Saved entries
= Beginning of Section =
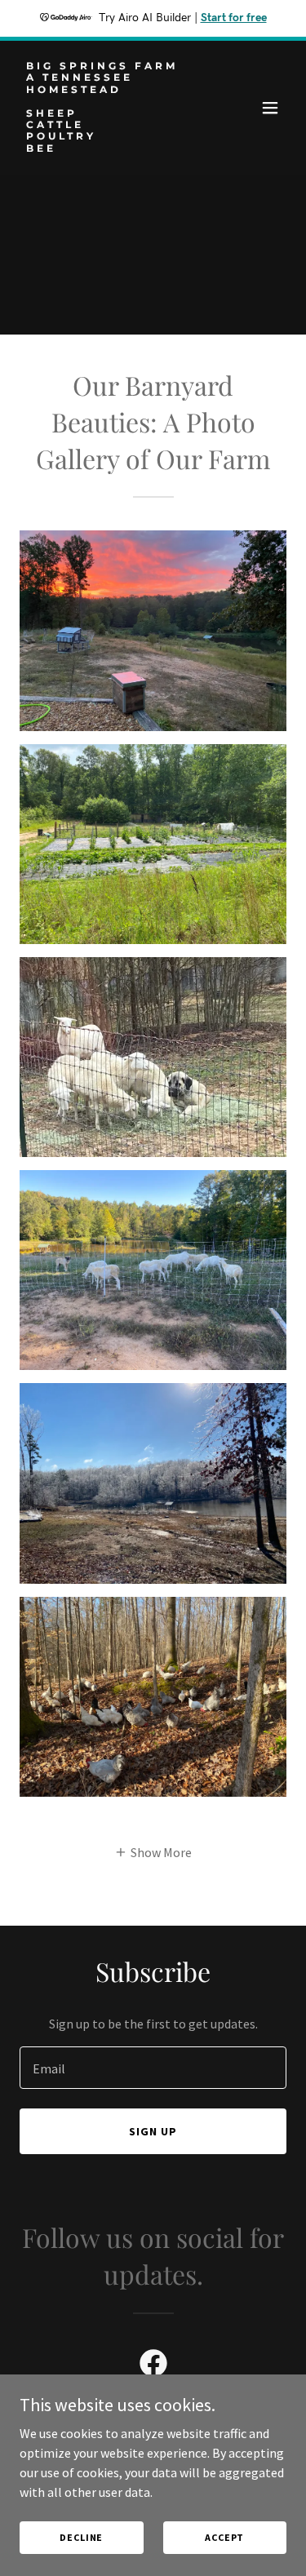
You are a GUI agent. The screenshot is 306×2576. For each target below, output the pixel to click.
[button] (270, 107)
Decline (81, 2537)
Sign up (153, 2131)
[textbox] (153, 2067)
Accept (224, 2537)
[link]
= End of Section =
About this task:
Give every record again word for word, pictures excluded.

Exercise result:
You are a GUI agent. The screenshot is 306×2576. For each target below, output the pixel to click.
[button] (270, 107)
Decline (81, 2537)
Sign up (153, 2131)
[textbox] (153, 2067)
Accept (224, 2537)
[link]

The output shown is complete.